In 2006, a series of conversations among African American men in a Raleigh-Durham, NC barbershop led to the formation of A Legacy of Tradition (ALOT) giving circle, created to impact and bridge societal gaps faced by Black males in the areas of education, collective giving and community responsibility.

Each member contributes $350 a year that is pooled to provide grants to organizations serving African American males.

During a retreat in 2009, the group decided to focus their grant making on the high number of school suspensions among Black boys in their county’s public schools.  At the time, Black students composed 20.2% of the student population, but were 75% of all school suspensions.  Circle members attended school board meetings, reviewed county school data, and participated in policy discussions with district officials along with hosting their own meetings called ‘education tours,’ to help them understand the magnitude of the problem.   They learned that most students were being suspended for petty infractions and not violent behavior, such as fighting or carrying weapons to school.   As a result of concerted community wide efforts, the school system implemented a new policy that required any student facing a long-term suspension (of 10 days or more) to be reviewed before a task force.   In the 2010-2011 school year alone, long-term suspensions dropped by 36%.

Continuing their focus on black males and school suspensions, ALOT hosted a community forum last year in collaboration with the Black Male Donor Collaborative.

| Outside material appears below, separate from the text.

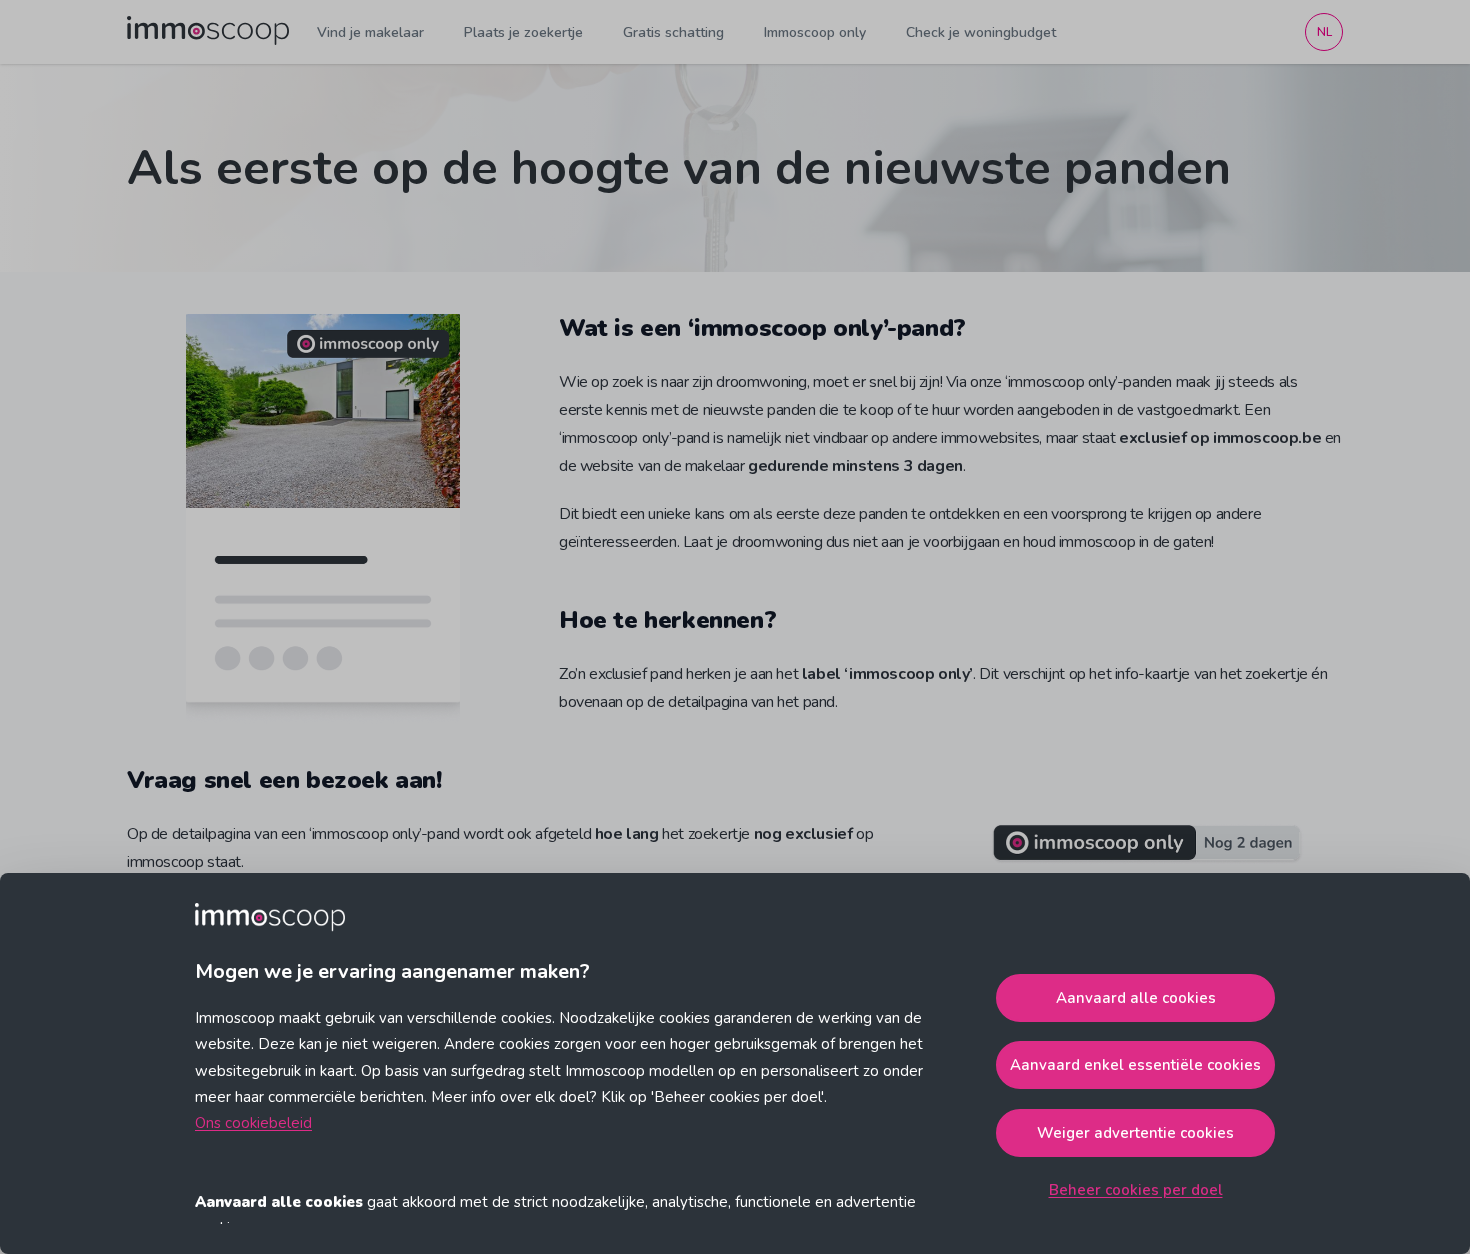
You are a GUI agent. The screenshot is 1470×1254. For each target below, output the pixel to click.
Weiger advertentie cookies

The keynote speaker provided national trends on the issue and suggestions the group could implement.

ALOT is currently planning their next long-term community project.  Issues of interest include creating a youth giving circle, partnering with local agencies to teach philanthropy in schools and examining the school to prison pipeline.

Barron Damon, a founding member of ALOT shared, “We have an opportunity to redefine what philanthropy is. It makes you feel good that you can collectively impact your community without having a billion dollars. I like being a part of that type of movement.”